- TEKSTFRAGMENT:

De Schrik van Roden
Arjen de Groot (91) was SS-kindsoldaat. ‘De schaamte heb ik al die jaren opgekropt’
Nadat zijn vader zich bij de NSB-aansloot, wilden Arjens vriendjes niet meer met hem spelen. En dat was pas het begin, vertelt hij.
Loesje Perez is één van de klasgenootjes van Arjen de Groot, op school in Enschede. Ze is 13, een jaar jonger dan hijzelf. Arjen kent haar niet goed. Maar vanuit zijn schoolbank heeft hij Loesje wel goed bekeken.
De andere meisjes in de klas waren klein. Loesje werd al echt een vrouw, herinnert de nu 91-jarige Arjen zich. Ze had bruin haar en bruine ogen. “Ze was knap”, zegt hij. Dan begint Arjen te huilen, in zijn stoel in zijn bejaardenbungalow.
Op een ochtend in 1943 komt Loesje niet opdagen bij de eerste les. “Loesje komt vandaag niet naar school”, kondigt hun docent aan. “Ze komt niet meer terug.”
Dat Loesje met haar broer en moeder is opgepakt en gedeporteerd omdat het gezin Joods was, zegt de docent er niet bij. Arjen beseft dat als jongen ook niet. Maar omdat hijzelf kind is uit een NSB-gezin, krijgt hij het beklemmende gevoel dat hun docent het tegen hem heeft.
En dat is niet vreemd. In het Enschede van die tijd arresteert politiebrigadier Jan van Limburg, bijgenaamd ‘de Jodenslager’, tientallen Joodse gezinnen. Wie meedoet aan die arrestaties is politieagent Keimpe de Groot. Arjens vader.
Nieuwe Trouw-podcast ‘De Schrik van Roden’
Dit artikel is onderdeel van een reeks verhalen rondom de nieuwe zevendelige podcast De Schrik van Roden. Daarin gaat journalist Maarten van Gestel op zoek naar de oud-NSB’er Jacob Luitjens, die nu een man van 102 zou zijn. Hoe kijkt hij terug op zijn oorlogsdaden? Luister de podcast via onderstaande speler of de bekende kanalen.
Voor de meeste Nederlanders is Adolf Hitler tijdens de oorlog een soort duivel. Maar Arjen groeit op in een gezin waar hij ‘als een soort god’ wordt gezien. Nog steeds voelt Arjen in zijn ziel de littekens van zijn NSB-jeugd, zegt hij. Ze staan in hem gegrift, net als de SS-tatoeage in zijn oude oksel. Hoe is het om als tiener de wereld van Hitler en hakenkruizen ingezogen te worden? En, de vraag die Arjen nu nog dwarszit: waarom sleurde zijn vader het gezin mee in de waanzin van het nazisme?
Soms krachtig, soms warrig
Arjen woont in een huisje aan de bosrijke rand van Enschede. Hij lijdt sinds 1946 aan tuberculose, en oogt vermoeid. Tijdens het vertellen, soms krachtig, soms warrig, soms met Duitse woorden, barst hij geregeld in tranen uit. De gedachten vliegen heen en weer, zegt hij. Soms moet hij plotseling lachen, dan weer begint hij luid te vloeken, meestal als het over zijn vader gaat.

- OPGAVEN:
1 > Beantwoord deze vragen over het artikel:
(a) Hoe oud is Loesje Perez?
(b) Welke bijnaam heeft politiebrigadier Jan van Limburg?
(c) Sinds welk jaar lijdt Arjen aan tuberculose?
2 > Zet de alinea uit het artikel die begint met "Arjen woont in een huisje" om in een korte opsomming met de belangrijkste feiten.
3 > Citeer letterlijk het deel van het artikel tussen "Loesje Perez is" en "wel goed bekeken.", beide inbegrepen.

[Records voor het aanwijzen van tekst en elementen]
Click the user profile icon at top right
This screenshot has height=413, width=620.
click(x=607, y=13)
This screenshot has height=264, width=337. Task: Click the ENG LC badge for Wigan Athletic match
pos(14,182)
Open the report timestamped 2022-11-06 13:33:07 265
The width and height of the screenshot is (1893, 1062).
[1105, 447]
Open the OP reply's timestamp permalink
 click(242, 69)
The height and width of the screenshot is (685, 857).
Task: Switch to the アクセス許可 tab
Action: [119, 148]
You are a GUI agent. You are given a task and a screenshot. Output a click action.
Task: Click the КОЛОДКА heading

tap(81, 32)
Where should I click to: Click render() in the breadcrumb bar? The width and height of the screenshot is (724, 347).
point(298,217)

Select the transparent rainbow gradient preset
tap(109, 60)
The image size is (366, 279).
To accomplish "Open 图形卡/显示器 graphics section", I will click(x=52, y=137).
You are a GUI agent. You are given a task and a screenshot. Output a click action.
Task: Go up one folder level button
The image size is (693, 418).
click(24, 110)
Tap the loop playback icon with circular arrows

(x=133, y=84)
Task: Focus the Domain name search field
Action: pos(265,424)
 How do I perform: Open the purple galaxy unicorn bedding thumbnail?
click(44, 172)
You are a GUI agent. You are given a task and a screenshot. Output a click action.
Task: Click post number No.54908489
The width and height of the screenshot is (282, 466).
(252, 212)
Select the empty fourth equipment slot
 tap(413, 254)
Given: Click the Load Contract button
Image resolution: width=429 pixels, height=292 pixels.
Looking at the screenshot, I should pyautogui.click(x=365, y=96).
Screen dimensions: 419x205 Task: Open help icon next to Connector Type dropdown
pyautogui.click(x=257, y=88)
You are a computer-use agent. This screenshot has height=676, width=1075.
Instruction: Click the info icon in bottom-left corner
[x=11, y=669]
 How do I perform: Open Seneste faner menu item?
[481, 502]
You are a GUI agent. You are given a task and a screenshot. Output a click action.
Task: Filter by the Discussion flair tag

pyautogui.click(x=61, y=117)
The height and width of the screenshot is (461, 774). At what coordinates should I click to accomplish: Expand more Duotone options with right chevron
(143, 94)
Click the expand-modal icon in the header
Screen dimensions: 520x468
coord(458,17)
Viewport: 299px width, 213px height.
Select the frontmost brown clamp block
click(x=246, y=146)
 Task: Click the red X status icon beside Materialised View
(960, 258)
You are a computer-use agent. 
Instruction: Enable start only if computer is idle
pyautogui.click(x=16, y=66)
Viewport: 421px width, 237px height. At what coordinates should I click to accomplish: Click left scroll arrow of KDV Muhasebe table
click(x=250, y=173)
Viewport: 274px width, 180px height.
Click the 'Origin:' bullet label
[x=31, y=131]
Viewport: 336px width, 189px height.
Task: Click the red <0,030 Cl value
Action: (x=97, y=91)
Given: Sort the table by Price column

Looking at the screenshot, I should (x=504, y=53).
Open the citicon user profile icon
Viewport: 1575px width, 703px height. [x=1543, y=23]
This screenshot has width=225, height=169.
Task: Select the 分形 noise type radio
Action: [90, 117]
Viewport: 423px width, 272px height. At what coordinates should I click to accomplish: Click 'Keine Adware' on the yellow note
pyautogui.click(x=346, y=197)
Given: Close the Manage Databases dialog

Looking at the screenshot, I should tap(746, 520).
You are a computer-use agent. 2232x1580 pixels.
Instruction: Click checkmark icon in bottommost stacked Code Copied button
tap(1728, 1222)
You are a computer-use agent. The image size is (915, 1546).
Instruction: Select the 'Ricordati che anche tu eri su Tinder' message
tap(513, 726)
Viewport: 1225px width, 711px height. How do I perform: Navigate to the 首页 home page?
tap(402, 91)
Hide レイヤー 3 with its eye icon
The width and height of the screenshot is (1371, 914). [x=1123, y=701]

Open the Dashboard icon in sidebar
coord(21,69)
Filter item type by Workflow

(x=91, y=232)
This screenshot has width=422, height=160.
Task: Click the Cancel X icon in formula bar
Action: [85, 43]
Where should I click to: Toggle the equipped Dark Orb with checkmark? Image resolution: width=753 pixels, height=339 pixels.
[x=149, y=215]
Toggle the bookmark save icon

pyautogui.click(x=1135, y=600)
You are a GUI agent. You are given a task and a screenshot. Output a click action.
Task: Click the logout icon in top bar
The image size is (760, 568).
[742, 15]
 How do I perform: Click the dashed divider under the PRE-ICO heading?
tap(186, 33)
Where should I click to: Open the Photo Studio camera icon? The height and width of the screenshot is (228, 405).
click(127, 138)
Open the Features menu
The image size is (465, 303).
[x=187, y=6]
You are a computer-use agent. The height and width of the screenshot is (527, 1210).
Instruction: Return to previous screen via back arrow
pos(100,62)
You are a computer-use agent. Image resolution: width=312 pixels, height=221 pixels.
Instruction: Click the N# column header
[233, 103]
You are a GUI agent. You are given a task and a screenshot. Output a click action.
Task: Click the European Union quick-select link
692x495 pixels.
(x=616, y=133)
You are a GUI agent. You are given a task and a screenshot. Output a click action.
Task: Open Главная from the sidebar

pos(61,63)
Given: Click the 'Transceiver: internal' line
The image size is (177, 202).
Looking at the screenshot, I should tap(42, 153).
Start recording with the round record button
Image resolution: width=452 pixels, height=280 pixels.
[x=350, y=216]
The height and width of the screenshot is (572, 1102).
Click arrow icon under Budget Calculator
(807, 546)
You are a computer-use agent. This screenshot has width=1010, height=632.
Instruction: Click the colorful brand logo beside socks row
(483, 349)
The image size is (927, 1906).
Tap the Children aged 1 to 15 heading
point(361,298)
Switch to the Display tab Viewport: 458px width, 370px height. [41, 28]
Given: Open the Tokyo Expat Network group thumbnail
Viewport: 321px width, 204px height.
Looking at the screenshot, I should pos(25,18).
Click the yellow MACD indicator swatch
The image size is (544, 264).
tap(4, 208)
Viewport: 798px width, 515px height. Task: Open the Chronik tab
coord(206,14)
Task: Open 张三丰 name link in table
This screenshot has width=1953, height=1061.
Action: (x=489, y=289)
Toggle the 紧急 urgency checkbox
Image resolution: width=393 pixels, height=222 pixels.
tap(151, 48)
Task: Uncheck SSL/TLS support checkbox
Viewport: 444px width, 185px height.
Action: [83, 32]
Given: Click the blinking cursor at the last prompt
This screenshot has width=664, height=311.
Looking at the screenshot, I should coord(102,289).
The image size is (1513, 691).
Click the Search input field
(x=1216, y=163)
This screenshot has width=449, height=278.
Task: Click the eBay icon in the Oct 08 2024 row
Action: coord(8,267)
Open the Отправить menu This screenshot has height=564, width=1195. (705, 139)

- ANTWOORDEN:
1 >
(a) Ze is 13.
(b) 'de Jodenslager'
(c) Sinds 1946.

2 >
- Arjen woont in een huisje aan de bosrijke rand van Enschede.
- Hij heeft sinds 1946 tuberculose en oogt vermoeid.
- Hij vertelt soms krachtig, soms warrig, soms met Duitse woorden, en barst geregeld in tranen uit.
- Zijn gedachten vliegen heen en weer.
- Soms lacht hij plotseling, soms vloekt hij luid, meestal als het over zijn vader gaat.

3 >
Loesje Perez is één van de klasgenootjes van Arjen de Groot, op school in Enschede. Ze is 13, een jaar jonger dan hijzelf. Arjen kent haar niet goed. Maar vanuit zijn schoolbank heeft hij Loesje wel goed bekeken.